The total premium collected by life insurance companies in the country decelerated by 2.33 per cent during the six-month period ended 30 September 2012, compared with the previous period ended 30 September 2011, the Insurance Regulatory and Development Authority (IRDA) said today.

The reasons for a negative growth in the premium collections are the same factors that are influencing the financial sector as a whole, minister of state for finance Namo Narain Meena informed the Lok Sabha in a written reply today.

She also quoted IRDA figures to show that out of the total 4,41,91,864 life insurance policies issued in the financial year 2011-12, about 1,39,83,265 constituting 31.64 per cent of the total number of policies, were issued in the rural areas.

In addition to this, she said, life insurance companies together covered 1,45,31,183 lives from social sector groups, including unorganised sector, economically vulnerable or backward classes and informal sector groups during the year 2011-12.

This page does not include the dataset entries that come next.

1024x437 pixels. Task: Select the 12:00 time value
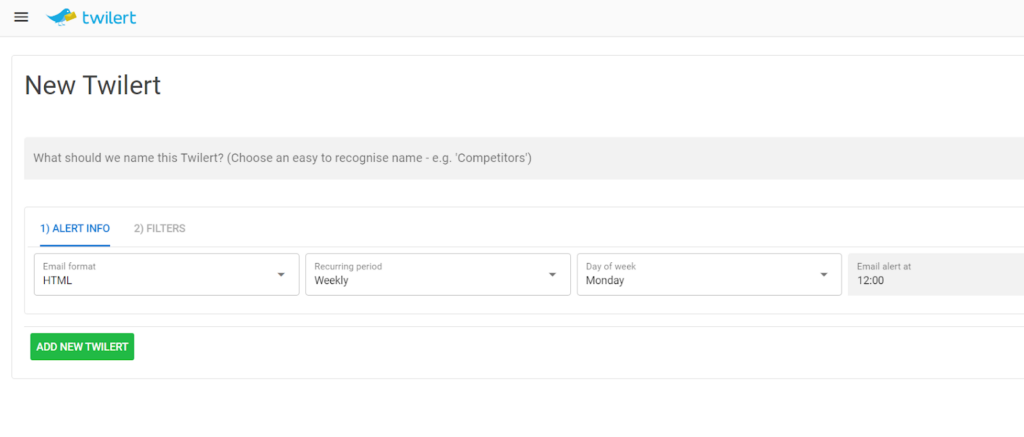point(871,281)
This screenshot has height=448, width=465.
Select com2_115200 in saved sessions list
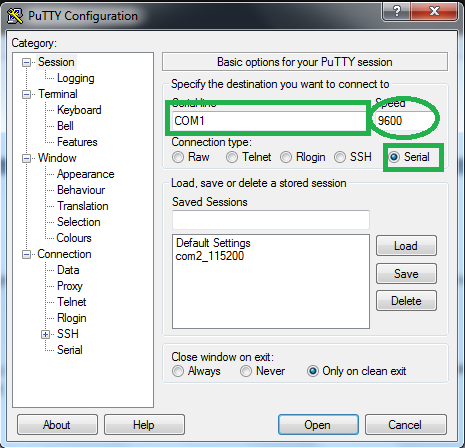coord(210,256)
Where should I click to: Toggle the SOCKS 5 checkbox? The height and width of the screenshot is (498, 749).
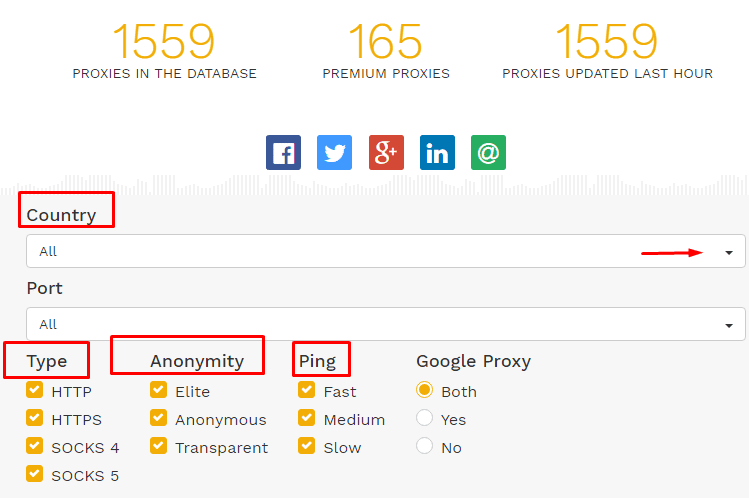pos(34,474)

Further, the Government of India has launched following social security insurance schemes especially for rural and urban economically backward people:

  • Aam Aadmi Bima Yojana (AABY)
  • Janashree Bima Yojana (JBY)
  • Rashtrya Swastha Bima Yojana (RSBY)
  • Mahatma Gandhi Bunkar Yojana (MGBY)

IRDA has issued IRDA (Obligations of Insurers to Rural and Social Sectors) Regulations 2002 wherein every life insurance company should fulfill the norms towards its obligations (percentage of policies on the total number of policies written direct in that year) in the rural and social sector.

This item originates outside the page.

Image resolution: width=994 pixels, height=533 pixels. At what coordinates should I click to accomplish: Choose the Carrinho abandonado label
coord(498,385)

As per IRDA, 26.84 per cent of the total policies issued by private insurance companies during the year 2011-12 were issued in rural areas.

The IRDA, meanwhile, is in the final stages of issuing guidelines on investment limits for insurance companies in the next couple of days. Sources said, IRDA is expected to cap the debt portion of the investment by insurance companies at 55 per cent, against the current 85 per cent.

Officials dealing with the regulation said for investment assets, including unit-linked insurance plans, IRDA would reduce the exposure limit to a particular sector from 25 per cent to 15 per cent.